Comment by Geoffrey Wendel Thu Jun 30 08:09:43 2011
Weird question that's nagging my mind- could you eat an oilseed type radish?
Comment by Phil Thu Jun 30 10:25:36 2011

Geoffrey --- I've always wanted to chop and drop, but all of our weeds seem to be the type that do badly with that method. (Dandelions, violets, etc., will just send up new leaves quite happily all summer if you don't get the roots.) The grain cover crops seem to be similar, but anything that will mow kill should respond well to chop and drop.

Phil --- As far as I know, they aren't edible, although they're so beautiful that every fall visitor to my garden last year wanted to eat them. The seeds can be used to make oil, but Wikipedia says the oil is only good for biofuel, not eating. That said, I'm not so sure they're not edible, maybe just not very tasty?

Comment by anna Thu Jun 30 18:01:14 2011

I actually have that happen with a number of the "weeds"...I consider it a bonus. My soil is very sandy and acidic (up on a ridge of Tuscarora Sandstone just before it goes up the mountain...),so I am trying to get as much organic matter as I can into it. The soil also dries out quickly when exposed. The multiple crops of leaves are a welcome thing. (I have a bunch of Evening Primrose that I have been allowing to spread a bit that produces a nice batch of leaves for this. (they also make a nice addition to the salads...))

I figure it this way...the plants that break through the straw are obviously quite tough. I am guessing they are pulling up nutrients that I will want in the mulch layer of my garden...if they produce more, excellent. They MIGHT be competing with the other plants, but at the rate I am trimming them down, they will likely exhaust themselves in enough time, and their efforts improve my soil.

Comment by Geoffrey Wendel Fri Jul 1 07:55:22 2011

Your method does seem to be the standard permaculture way, but I've discovered that if you want the best yields from your garden, it's better to give your crop weedless space. Sure, your weeds are slowly building the soil, but they do compete with your crops. Instead, I rotate cover crops with vegetables, getting the best of both worlds --- competition free growing for my veggies and soil building in the interim.

How much your vegetables can handle competition tends to relate to how good your soil conditions are. So, if your soil is poor and really needs building, your veggies will have a hard time competing with your dynamic accumulators. That's the unfortunate result I got when I tried to intercrop comfrey with a nectarine in poor soil.

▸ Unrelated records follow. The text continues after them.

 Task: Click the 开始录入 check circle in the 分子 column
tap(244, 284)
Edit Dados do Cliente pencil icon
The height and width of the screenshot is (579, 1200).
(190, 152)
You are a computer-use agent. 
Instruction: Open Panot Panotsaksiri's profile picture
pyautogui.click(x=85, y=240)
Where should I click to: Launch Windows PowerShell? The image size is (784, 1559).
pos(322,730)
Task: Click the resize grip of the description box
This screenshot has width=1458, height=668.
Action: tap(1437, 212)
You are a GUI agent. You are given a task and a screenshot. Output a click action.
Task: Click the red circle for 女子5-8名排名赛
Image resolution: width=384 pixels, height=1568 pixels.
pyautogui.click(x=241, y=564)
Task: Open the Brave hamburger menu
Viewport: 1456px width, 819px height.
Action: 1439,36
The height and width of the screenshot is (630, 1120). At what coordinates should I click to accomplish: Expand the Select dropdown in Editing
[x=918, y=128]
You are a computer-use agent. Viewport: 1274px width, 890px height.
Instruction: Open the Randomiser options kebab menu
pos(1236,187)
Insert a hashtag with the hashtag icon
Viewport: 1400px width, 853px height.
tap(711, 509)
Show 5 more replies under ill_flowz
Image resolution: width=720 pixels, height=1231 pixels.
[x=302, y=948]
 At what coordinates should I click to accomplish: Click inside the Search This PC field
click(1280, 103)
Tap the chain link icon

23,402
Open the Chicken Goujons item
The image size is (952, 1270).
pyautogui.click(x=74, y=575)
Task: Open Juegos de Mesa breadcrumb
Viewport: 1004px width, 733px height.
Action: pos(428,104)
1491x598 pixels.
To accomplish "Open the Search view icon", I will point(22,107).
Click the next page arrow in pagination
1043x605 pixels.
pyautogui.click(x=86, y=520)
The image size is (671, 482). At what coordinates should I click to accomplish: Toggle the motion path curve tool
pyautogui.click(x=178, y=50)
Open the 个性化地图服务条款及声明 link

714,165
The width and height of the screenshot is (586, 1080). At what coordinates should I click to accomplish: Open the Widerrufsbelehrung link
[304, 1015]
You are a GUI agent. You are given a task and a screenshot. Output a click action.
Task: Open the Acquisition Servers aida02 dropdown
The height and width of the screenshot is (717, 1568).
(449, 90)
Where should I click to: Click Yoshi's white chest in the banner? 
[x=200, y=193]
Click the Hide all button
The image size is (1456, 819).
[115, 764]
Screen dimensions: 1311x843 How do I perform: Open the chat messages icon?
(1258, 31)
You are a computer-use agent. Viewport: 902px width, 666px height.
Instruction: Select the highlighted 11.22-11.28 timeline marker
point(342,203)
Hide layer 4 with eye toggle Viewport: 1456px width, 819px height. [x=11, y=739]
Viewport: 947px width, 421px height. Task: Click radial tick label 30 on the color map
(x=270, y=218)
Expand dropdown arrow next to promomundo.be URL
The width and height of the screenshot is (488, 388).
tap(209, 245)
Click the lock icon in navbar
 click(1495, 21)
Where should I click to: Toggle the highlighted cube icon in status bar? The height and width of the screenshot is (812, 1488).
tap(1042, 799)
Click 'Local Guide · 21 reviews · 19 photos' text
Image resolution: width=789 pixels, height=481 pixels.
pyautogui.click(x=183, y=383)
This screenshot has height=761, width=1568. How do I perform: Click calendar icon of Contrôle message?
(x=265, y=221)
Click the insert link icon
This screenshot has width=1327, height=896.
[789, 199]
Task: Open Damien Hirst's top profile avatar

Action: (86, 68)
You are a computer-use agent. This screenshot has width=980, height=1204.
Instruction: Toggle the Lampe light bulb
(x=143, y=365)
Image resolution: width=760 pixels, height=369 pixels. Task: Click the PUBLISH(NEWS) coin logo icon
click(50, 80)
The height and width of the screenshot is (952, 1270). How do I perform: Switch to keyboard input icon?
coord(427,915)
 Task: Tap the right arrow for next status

Of course, maybe I'm just too lazy (or the garden's too big) to cut the dynamic accumulators often enough. I can't seem to make it back through more often than once every two weeks, and that's really pushing it. Usually, each garden patch only gets weeded once every one or two months! (We grow every vegetable we eat all year, so it's a big garden.)

Comment by anna Fri Jul 1 09:52:05 2011

I have about 1/5 acre of weedy ground that I plant to cover crop over winter. Below is my current plan. I would love to hear some feedback on this. I do not have any machinery but can pay for such services if justified.

Goals: weed suppression, soil improvement, erosion control. Crop: 1. oats/vetch/clover. 2. oats for straw.

The ground will be lightly plowed after the first rains in mid october. I plan to hand-broadcast the seeds and need a good solution for how to cover them afterwards.

In the spring, I plan to kill the cover crop by cutting it down with a scythe, allowing it to smother itself under its own cuttings below a layer of straw harvested by the grain rows.

essentially, I will be creating a 1/5 acre compost pile that is low enough to not necessitate turning and covered by straw on top to preserve moisture and smother the cover crop.

I plant to plant a variety of vegetables into this. the bulk will be corn into the vetch rows, and peanuts into the pure oat rows. might do a batch of radishes before the peanuts as a quick spring crop to suppress nematodes.